BellSouth Mobility, LLC
- Company type: private
- Industry: Wireless Services
- Predecessor: Advanced Mobile Phone Service
- Founded: 1983
- Defunct: 2004
- Successor: New Cingular Wireless PCS
- Headquarters: Atlanta, Georgia, USA
- Products: GPRS, GSM, TDMA, AMPS, Two way messaging
- Parent: BellSouth (1983-2000) Cingular (2000-2004)
- Website: www.bellsouth.com/wireless

= BellSouth Mobility =

BellSouth Mobility, LLC headquartered in Atlanta, Georgia, was a BellSouth subsidiary.
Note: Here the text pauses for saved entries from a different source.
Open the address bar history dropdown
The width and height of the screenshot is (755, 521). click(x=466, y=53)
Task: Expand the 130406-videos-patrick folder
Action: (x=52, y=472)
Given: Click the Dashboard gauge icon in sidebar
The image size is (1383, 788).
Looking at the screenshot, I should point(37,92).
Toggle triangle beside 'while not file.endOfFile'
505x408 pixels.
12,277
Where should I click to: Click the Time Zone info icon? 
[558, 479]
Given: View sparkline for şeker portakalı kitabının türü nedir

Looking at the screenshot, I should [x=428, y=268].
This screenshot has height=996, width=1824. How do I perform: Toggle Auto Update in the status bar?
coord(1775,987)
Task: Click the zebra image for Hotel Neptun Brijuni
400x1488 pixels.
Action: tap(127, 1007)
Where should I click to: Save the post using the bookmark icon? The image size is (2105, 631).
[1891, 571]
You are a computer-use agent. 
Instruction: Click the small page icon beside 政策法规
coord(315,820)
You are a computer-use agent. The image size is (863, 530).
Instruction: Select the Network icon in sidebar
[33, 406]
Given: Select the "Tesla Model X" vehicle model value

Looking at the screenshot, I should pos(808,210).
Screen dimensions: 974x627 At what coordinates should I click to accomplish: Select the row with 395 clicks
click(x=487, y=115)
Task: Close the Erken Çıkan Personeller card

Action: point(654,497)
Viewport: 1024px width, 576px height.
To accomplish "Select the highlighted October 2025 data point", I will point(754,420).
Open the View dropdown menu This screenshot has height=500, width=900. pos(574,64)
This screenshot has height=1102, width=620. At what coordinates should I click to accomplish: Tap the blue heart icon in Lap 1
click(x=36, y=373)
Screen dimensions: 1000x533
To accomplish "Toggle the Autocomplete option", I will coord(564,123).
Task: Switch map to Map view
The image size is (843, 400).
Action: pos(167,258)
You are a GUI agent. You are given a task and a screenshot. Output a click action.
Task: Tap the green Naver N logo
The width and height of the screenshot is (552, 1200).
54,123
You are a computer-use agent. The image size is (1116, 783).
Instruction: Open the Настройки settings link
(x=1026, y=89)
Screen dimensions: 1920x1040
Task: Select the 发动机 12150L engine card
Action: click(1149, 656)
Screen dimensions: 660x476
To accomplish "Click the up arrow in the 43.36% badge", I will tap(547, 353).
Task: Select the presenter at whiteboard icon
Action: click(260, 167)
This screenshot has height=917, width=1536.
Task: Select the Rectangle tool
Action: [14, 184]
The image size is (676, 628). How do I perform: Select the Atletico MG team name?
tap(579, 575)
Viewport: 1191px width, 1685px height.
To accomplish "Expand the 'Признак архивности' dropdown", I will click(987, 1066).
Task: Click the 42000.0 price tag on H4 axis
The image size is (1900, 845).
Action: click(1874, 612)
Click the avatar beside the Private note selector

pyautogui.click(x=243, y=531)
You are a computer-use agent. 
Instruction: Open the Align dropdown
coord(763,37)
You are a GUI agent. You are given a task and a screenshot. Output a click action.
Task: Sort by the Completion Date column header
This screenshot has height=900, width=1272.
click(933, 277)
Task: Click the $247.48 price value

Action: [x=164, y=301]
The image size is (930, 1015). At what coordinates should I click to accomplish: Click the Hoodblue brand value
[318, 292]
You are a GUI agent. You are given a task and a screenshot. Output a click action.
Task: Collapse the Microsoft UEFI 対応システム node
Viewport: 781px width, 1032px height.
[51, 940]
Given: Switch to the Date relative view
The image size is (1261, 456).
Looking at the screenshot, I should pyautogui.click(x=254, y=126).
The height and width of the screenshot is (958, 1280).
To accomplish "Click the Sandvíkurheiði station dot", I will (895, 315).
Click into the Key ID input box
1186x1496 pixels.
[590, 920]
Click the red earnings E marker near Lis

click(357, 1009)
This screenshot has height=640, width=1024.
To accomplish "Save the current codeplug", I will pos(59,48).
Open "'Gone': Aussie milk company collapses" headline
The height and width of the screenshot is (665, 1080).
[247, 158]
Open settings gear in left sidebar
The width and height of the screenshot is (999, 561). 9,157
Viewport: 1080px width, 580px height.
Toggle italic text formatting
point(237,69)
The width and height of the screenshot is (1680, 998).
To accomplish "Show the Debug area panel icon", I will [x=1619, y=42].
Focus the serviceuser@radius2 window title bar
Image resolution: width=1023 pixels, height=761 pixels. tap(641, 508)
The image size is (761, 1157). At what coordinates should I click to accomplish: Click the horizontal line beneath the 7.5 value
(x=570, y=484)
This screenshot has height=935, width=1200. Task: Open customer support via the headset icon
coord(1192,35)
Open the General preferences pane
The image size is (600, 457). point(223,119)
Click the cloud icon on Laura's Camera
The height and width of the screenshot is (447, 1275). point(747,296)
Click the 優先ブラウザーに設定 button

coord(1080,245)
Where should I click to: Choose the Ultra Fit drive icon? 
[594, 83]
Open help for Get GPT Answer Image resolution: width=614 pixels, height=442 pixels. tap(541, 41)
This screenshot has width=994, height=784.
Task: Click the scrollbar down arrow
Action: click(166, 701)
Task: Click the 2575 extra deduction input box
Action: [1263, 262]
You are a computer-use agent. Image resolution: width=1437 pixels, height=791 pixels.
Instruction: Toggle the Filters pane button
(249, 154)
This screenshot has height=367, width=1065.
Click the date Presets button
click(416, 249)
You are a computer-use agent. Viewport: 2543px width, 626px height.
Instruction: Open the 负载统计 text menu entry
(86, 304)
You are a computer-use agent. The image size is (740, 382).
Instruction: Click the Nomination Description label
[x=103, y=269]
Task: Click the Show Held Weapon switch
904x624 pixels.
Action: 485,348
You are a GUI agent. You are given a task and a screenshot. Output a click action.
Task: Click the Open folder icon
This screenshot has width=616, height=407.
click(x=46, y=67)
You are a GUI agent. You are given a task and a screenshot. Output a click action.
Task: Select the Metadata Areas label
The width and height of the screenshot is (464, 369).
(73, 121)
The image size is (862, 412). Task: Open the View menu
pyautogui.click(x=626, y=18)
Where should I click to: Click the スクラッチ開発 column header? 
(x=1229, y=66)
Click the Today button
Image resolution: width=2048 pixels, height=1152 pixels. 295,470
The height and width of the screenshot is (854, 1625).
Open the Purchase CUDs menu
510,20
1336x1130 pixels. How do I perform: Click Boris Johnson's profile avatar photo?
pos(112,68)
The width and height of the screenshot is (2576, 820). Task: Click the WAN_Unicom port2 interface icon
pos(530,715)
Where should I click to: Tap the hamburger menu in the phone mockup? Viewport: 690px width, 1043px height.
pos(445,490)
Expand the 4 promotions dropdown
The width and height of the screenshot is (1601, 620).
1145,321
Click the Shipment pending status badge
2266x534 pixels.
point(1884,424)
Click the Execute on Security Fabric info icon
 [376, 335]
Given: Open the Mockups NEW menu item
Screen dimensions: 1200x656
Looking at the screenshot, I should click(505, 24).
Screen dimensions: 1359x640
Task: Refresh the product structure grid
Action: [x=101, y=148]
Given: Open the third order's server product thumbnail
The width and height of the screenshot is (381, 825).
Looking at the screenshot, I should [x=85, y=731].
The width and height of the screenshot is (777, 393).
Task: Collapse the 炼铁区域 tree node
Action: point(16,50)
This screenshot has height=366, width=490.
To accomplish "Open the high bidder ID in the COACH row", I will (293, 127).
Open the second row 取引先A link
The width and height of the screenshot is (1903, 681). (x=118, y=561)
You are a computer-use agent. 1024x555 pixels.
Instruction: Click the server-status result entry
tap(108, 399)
BellSouth Mobility operates wireless networks using many different wireless communication standards. The most widely used of these technologies is called Digital AMPS, or D-AMPS. Data services were provided by BellSouth Wireless Data, and used the pre-2.5G Mobitex standard.

==History==

BellSouth Mobility logo, 1984

BellSouth Mobility was a mobile phone network operated by the American landline telephone company BellSouth. It was founded in 1984 during the breakup of AT&T, which included dividing Advanced Mobile Phone Service, Inc. among the Baby Bells. It ran AMPS and D-AMPS across most of the territory covered by the BellSouth landline company. In 2000, it became part of the Cingular Wireless network, and the BellSouth branding was dropped; however, the company continued to exist as an operating subsidiary.

BellSouth Mobility logo, until 2000

In 2004, following Cingular's acquisition of AT&T Wireless Services, BellSouth Mobility ceased to exist when it was legally merged into New Cingular Wireless PCS, LLC, the renamed former operating subsidiary of AT&T Wireless Services.

==Facts==
- BellSouth Mobility used D-AMPS as opposed to Sprint and Verizon's IS-95 technology. Despite this, BellSouth Mobility offered Sprint and Verizon customers roaming onto their older AMPS network.